───── Information given ─────
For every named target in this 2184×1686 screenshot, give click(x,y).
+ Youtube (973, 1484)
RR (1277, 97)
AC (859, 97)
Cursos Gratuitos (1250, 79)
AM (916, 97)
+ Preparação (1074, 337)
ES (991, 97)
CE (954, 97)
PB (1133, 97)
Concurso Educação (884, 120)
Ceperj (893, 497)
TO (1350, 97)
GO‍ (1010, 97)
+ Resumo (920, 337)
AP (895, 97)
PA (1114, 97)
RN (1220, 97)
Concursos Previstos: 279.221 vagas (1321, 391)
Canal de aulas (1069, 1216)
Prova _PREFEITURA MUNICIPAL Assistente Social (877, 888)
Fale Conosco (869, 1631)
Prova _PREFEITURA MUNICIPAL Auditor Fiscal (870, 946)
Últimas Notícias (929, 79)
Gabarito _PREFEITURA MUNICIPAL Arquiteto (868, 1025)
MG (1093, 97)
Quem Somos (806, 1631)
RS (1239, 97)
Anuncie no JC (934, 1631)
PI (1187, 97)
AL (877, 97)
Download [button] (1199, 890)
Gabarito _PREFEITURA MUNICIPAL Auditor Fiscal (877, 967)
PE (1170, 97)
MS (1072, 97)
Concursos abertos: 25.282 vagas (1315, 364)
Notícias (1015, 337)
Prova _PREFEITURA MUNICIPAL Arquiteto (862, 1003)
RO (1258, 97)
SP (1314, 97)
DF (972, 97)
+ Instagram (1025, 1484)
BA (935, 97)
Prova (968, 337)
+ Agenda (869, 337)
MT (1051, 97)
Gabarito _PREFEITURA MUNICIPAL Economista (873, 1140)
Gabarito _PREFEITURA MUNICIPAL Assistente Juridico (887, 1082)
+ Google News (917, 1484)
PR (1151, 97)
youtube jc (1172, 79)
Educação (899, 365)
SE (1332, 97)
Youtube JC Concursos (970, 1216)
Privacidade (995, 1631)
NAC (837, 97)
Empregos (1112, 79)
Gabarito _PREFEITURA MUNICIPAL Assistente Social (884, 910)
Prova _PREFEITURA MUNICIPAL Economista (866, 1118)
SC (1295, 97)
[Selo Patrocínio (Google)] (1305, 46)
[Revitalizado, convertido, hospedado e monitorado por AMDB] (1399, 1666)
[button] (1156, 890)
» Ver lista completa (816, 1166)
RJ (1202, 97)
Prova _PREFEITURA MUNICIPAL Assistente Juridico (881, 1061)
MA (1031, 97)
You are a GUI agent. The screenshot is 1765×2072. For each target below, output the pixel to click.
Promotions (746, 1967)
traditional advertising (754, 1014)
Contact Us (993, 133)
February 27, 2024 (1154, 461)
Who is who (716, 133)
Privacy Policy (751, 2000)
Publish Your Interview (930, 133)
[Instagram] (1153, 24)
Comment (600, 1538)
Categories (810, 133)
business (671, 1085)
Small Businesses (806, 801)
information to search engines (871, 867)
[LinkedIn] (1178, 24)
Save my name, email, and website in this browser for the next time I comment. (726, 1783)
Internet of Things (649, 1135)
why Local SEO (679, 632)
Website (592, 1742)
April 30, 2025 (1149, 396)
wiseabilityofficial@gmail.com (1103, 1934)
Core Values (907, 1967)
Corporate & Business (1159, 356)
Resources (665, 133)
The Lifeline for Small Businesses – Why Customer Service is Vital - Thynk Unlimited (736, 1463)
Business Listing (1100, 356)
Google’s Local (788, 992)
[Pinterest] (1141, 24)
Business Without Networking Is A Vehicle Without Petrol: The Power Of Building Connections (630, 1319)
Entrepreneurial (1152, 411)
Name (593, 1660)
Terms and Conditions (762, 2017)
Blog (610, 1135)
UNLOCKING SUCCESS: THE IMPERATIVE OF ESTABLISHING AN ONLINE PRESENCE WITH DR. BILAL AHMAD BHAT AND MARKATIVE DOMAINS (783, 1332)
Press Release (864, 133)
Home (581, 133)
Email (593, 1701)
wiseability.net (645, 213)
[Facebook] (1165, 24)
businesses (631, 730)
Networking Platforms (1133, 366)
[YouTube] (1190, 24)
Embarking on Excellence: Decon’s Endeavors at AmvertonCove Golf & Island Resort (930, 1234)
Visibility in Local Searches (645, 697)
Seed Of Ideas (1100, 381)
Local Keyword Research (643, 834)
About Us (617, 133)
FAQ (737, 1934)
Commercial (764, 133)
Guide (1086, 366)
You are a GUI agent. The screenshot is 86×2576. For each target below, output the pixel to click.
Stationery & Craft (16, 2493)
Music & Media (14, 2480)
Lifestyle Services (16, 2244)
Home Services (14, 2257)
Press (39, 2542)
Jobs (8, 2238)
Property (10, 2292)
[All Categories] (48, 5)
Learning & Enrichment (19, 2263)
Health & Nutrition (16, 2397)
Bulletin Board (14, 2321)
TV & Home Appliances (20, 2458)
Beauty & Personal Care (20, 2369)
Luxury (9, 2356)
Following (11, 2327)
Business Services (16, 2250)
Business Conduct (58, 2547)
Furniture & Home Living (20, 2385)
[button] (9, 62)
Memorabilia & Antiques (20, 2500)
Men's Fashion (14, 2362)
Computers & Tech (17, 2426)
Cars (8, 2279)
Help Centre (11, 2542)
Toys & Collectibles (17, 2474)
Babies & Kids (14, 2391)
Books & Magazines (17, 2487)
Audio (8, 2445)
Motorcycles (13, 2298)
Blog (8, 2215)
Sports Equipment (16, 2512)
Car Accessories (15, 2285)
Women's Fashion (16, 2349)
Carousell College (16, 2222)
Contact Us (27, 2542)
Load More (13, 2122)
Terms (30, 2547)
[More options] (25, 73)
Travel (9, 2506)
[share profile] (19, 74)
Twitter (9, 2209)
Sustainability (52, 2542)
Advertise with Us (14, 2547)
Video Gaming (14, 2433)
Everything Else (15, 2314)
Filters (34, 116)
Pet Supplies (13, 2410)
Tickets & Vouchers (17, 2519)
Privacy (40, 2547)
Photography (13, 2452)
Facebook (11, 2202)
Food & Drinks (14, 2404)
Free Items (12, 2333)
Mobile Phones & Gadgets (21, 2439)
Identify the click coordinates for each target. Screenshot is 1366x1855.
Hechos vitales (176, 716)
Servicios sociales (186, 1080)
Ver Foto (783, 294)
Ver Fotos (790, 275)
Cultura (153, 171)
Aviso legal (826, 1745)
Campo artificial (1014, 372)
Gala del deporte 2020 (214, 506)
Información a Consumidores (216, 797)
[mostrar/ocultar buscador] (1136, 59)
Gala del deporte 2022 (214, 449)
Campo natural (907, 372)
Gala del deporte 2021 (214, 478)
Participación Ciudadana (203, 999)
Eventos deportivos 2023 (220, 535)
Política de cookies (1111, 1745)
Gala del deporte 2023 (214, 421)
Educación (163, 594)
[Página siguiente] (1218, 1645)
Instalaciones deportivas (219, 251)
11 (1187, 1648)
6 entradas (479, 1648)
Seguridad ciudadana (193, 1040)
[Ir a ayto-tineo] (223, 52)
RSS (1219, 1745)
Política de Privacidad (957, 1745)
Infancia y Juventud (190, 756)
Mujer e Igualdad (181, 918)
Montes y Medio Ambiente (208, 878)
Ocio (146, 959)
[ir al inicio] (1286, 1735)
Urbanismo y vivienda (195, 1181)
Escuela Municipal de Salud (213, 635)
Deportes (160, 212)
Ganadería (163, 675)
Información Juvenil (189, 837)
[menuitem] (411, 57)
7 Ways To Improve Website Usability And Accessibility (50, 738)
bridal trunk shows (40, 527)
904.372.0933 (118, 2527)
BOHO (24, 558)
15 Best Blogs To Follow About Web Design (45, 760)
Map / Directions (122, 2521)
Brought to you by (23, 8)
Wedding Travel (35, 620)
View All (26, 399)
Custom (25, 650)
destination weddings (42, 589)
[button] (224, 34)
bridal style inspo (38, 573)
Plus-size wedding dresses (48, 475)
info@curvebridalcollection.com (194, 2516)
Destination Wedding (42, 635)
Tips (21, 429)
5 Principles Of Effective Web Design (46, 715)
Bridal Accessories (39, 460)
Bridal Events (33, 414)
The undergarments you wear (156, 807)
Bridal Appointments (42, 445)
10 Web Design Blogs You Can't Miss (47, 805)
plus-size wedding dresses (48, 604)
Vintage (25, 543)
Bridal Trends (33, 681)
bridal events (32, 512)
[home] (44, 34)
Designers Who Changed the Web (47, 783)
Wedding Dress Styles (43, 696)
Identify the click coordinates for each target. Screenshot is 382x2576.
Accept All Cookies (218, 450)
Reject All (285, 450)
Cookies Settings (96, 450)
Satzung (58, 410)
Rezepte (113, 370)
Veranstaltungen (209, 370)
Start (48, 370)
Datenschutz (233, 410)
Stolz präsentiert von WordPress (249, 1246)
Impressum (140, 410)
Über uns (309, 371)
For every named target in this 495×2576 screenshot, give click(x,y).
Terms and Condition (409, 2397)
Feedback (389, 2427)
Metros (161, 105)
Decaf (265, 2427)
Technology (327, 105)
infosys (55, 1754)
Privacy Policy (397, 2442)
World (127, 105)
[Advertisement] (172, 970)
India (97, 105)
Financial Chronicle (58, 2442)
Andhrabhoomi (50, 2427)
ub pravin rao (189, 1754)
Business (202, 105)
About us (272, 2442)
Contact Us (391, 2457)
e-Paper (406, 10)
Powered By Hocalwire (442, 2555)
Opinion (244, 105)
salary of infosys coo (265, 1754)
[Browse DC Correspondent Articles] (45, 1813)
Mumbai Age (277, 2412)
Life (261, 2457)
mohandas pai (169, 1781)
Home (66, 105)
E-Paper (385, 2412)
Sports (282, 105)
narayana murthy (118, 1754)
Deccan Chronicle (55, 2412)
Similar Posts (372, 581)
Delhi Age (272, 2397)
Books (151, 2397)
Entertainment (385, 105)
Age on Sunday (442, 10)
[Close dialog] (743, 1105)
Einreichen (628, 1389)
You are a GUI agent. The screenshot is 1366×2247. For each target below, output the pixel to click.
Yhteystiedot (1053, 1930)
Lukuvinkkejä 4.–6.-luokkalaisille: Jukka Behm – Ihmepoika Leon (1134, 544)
─────
Please quote nothing but the lines from the line with "Home (66, 105)" through the end of the data above, exactly as written, ends included.

Home (66, 105)
E-Paper (385, 2412)
Sports (282, 105)
narayana murthy (118, 1754)
Deccan Chronicle (55, 2412)
Similar Posts (372, 581)
Delhi Age (272, 2397)
Books (151, 2397)
Entertainment (385, 105)
Age on Sunday (442, 10)
[Close dialog] (743, 1105)
Einreichen (628, 1389)
You are a GUI agent. The screenshot is 1366×2247. For each target below, output the pixel to click.
Yhteystiedot (1053, 1930)
Lukuvinkkejä 4.–6.-luokkalaisille: Jukka Behm – Ihmepoika Leon (1134, 544)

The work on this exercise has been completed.